PROBLEM DETAILS:
Copy out word for word the part of the items below that begins with the line containing "You are a GUI" and ends with the line containing "[x=175, y=553]", keeping both of those lines.

___ EXERCISE MATERIAL ___

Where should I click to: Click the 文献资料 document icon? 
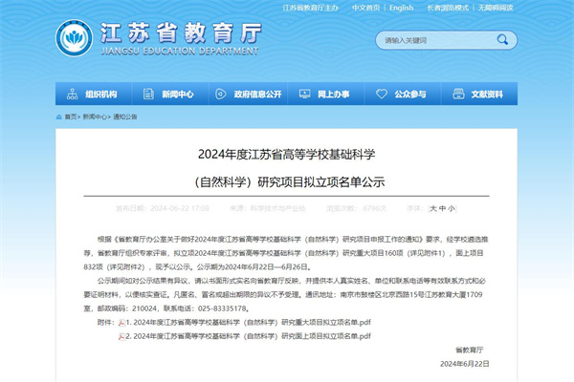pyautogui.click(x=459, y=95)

___
___ EXERCISE MATERIAL ___

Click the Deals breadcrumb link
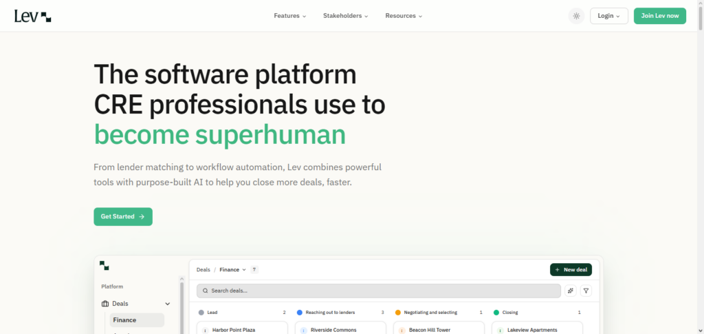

___
___ EXERCISE MATERIAL ___

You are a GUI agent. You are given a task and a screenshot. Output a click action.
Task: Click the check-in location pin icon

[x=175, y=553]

___

CORRECT OUTPUT:
You are a GUI agent. You are given a task and a screenshot. Output a click action.
Task: Click the check-in location pin icon

[x=175, y=553]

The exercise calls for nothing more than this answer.